_Stated problem:_ Copy the lines from the one containing "1280x415 pixels. At" through the end of the data entries, substituting "add-ons" for "plugins" and leaving everything else unchanged.
>> Begin The records
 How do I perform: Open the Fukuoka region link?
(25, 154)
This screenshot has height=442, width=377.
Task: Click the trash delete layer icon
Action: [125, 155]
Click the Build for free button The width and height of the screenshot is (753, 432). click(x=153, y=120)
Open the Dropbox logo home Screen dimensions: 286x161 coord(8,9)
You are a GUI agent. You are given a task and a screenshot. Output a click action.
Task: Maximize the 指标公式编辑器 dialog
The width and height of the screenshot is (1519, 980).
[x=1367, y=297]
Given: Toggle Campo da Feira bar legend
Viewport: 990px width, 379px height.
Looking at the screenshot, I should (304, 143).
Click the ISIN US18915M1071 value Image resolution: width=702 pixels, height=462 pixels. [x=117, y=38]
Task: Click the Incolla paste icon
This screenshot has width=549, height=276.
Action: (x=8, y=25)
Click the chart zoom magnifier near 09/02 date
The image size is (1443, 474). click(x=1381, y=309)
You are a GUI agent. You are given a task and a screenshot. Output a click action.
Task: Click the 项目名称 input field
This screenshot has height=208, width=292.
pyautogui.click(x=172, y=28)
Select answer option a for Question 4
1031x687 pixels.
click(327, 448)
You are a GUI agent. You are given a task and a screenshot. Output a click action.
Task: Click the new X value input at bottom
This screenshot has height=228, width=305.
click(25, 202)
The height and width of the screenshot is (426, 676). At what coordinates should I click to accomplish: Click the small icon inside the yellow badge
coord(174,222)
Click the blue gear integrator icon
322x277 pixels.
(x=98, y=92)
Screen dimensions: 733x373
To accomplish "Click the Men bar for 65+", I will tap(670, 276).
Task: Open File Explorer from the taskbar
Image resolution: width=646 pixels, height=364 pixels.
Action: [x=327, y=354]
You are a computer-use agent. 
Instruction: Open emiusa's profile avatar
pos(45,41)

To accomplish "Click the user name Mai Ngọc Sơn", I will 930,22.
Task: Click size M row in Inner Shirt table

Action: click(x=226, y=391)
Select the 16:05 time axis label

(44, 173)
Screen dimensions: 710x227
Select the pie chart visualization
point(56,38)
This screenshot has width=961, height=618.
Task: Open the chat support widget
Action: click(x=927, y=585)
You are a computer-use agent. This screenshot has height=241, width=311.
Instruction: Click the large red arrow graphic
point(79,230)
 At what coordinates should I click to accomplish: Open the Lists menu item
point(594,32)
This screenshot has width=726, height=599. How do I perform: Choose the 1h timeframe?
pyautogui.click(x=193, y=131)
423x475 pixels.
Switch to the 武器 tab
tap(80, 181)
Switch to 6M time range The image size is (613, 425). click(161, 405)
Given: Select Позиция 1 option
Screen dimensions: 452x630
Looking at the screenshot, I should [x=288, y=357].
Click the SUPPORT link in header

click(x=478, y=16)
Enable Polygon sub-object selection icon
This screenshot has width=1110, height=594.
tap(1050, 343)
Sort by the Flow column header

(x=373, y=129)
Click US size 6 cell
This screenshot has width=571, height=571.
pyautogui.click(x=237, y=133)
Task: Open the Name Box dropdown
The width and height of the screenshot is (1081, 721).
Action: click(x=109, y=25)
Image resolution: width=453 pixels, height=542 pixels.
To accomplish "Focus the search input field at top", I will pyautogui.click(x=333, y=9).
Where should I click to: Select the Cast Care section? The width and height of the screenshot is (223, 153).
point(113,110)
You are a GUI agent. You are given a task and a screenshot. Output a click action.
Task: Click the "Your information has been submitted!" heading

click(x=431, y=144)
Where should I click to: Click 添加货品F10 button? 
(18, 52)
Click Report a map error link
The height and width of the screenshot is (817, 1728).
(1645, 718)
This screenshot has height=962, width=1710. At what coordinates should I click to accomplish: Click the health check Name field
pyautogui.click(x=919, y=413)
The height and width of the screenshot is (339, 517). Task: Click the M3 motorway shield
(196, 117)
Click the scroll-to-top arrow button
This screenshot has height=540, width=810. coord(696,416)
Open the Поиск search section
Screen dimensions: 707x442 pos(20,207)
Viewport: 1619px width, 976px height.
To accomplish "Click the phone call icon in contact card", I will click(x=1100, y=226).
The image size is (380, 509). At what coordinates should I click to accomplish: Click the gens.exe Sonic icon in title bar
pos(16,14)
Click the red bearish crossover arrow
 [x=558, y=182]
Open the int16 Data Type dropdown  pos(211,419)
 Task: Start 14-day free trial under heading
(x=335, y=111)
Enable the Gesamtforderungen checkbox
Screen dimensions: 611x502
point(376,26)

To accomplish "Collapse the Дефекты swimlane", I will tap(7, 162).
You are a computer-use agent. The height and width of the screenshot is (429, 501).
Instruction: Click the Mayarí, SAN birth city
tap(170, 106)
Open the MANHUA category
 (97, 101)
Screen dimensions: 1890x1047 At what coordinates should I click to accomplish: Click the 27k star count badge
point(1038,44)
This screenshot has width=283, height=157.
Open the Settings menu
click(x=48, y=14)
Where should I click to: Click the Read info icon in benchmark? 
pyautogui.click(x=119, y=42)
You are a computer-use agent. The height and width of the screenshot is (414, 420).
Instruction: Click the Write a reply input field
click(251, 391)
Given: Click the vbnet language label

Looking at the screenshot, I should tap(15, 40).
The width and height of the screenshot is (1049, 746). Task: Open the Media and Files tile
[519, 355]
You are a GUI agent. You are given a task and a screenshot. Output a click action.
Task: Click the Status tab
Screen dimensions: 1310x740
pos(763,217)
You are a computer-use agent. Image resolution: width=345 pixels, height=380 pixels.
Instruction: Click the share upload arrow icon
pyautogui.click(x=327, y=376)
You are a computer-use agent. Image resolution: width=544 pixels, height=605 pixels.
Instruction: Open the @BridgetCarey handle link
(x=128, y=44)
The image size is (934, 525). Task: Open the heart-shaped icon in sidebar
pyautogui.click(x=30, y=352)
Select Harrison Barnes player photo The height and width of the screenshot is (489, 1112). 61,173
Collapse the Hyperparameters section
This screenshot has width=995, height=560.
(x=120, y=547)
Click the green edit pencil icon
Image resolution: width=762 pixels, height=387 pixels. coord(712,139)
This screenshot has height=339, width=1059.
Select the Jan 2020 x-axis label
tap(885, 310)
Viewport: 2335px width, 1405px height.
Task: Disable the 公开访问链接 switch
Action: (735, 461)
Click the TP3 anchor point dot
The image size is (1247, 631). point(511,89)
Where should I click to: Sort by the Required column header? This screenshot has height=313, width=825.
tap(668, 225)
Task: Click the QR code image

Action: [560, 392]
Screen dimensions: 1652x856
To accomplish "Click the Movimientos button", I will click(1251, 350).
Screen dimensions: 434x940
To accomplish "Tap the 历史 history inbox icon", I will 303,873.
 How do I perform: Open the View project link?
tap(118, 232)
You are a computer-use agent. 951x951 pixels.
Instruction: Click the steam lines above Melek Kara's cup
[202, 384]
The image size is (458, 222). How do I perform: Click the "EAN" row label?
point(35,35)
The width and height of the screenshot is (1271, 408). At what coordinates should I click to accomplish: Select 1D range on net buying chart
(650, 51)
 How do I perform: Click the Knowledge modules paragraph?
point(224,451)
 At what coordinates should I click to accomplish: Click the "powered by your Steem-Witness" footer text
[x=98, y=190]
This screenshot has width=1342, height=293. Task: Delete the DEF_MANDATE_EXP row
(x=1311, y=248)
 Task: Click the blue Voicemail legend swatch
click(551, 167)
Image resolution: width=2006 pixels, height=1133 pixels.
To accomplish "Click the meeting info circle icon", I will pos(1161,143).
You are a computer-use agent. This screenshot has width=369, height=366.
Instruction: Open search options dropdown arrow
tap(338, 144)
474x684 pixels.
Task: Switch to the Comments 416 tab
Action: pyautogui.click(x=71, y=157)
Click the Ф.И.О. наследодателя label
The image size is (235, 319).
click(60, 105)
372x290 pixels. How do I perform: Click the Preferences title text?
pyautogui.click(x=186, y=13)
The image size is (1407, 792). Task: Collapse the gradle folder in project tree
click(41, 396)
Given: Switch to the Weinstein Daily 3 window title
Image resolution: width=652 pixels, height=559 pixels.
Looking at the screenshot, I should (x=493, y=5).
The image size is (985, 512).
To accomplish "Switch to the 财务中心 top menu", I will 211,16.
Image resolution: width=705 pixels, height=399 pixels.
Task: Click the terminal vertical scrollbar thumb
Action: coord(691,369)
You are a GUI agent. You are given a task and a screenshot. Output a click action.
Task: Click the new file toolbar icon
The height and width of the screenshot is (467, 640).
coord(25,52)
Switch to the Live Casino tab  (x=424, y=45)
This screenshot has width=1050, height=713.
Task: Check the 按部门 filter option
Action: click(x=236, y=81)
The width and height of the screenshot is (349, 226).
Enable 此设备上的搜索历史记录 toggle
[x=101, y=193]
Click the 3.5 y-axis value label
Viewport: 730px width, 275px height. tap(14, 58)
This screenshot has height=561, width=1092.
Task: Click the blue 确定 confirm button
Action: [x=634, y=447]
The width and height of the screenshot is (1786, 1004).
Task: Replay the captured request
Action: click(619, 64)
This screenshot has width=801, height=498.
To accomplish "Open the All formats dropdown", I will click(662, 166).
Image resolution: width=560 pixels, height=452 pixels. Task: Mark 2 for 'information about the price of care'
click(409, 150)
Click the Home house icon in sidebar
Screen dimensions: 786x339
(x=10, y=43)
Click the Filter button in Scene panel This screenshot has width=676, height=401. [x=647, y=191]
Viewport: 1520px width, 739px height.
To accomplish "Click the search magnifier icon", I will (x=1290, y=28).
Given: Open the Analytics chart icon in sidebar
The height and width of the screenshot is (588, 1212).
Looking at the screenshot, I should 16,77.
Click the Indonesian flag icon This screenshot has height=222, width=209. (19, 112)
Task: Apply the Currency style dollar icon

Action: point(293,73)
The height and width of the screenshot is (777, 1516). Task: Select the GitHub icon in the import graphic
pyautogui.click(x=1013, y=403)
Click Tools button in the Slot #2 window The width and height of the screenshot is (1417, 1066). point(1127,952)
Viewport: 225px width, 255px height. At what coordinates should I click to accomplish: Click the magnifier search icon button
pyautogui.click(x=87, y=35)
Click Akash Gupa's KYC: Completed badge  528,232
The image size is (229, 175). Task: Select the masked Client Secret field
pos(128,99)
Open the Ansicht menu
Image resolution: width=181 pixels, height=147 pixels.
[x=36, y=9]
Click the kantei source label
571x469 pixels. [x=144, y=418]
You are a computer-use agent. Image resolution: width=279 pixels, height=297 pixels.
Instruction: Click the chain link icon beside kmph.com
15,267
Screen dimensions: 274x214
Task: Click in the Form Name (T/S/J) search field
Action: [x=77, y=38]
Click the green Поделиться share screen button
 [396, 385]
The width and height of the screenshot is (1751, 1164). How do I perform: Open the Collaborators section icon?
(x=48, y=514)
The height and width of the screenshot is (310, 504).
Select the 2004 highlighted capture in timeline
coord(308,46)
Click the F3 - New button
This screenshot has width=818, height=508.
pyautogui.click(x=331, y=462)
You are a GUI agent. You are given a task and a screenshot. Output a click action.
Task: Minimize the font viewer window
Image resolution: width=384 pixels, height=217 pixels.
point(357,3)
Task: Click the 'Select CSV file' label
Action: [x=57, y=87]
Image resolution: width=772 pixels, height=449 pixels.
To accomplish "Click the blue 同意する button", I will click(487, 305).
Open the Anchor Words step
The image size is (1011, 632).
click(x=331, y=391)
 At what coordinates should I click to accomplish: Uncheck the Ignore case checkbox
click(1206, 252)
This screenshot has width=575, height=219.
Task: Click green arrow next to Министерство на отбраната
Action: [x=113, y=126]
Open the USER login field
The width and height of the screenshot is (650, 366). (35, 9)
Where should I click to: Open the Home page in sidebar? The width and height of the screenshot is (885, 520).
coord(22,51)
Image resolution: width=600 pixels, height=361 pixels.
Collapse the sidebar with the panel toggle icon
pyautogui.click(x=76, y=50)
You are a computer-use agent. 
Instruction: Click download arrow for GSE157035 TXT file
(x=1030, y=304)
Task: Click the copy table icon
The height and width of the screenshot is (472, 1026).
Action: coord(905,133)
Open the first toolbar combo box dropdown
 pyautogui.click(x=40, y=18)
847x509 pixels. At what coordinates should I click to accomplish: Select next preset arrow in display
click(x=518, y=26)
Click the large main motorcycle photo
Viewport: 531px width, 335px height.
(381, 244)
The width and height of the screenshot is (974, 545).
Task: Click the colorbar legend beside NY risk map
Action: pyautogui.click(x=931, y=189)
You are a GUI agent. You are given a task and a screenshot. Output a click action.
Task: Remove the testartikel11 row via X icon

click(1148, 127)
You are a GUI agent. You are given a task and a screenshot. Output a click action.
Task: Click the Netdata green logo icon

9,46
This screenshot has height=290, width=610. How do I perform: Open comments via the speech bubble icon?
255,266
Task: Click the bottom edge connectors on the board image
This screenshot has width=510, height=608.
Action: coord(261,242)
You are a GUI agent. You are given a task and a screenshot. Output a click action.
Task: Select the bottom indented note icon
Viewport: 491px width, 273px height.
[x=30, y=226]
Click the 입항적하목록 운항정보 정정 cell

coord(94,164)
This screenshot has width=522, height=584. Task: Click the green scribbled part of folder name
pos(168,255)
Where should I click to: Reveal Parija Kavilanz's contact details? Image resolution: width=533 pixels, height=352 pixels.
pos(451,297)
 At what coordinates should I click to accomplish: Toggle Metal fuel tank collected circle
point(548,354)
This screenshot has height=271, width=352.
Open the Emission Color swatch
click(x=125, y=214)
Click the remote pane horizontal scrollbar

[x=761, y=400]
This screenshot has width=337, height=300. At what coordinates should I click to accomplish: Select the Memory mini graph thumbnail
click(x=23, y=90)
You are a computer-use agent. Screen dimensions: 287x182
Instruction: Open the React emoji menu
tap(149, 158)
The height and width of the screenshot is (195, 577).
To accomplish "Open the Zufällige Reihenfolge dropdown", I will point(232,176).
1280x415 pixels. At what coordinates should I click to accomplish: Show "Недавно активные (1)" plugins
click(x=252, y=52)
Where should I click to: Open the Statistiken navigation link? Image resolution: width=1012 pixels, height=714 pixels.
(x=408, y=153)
>> End The records
_Solution to this task:_
1280x415 pixels. At what coordinates should I click to accomplish: Show "Недавно активные (1)" add-ons
click(x=252, y=52)
Where should I click to: Open the Statistiken navigation link? Image resolution: width=1012 pixels, height=714 pixels.
(x=408, y=153)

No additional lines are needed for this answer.